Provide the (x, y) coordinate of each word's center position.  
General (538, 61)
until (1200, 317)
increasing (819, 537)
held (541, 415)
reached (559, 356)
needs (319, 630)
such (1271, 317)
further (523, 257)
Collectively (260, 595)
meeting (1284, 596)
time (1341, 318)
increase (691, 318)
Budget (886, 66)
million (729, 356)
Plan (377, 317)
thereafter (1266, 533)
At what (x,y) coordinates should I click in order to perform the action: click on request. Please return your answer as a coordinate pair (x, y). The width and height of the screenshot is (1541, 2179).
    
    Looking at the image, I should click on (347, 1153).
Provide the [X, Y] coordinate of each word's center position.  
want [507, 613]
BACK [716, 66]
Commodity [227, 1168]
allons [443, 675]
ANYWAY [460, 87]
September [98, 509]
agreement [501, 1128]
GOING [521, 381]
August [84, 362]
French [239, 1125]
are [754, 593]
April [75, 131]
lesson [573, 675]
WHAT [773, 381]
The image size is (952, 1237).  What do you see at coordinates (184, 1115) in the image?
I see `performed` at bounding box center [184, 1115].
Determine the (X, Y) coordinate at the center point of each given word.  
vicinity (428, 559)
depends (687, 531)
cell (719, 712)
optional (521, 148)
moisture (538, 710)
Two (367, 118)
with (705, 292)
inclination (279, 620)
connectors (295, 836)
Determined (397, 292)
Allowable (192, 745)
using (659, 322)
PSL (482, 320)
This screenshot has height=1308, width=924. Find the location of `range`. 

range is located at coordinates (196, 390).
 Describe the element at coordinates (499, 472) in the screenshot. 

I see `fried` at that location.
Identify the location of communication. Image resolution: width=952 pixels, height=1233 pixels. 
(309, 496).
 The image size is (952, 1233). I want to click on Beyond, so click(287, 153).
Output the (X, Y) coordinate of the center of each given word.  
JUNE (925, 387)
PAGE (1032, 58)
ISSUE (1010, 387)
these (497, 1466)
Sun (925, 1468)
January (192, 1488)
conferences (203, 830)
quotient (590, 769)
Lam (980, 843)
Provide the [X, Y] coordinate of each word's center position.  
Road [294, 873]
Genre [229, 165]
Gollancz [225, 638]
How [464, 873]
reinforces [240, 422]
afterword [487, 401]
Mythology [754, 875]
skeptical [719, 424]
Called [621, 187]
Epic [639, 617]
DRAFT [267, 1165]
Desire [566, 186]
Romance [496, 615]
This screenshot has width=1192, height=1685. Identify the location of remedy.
########
* **УКАЗАНИЯ И ТРЕБОВАНИЯ**
Отфильтруйте записи и выпишите все строки, содержащие слово «click». Регистр букв учитывается.

* **ОТВЕТ**
At what (x,y) coordinates should I click in order to perform the action: click on request. Please return your answer as a coordinate pair (x, y). The width and height of the screenshot is (1541, 2179).
    Looking at the image, I should click on (347, 1153).
 The image size is (952, 1233). I want to click on Beyond, so click(287, 153).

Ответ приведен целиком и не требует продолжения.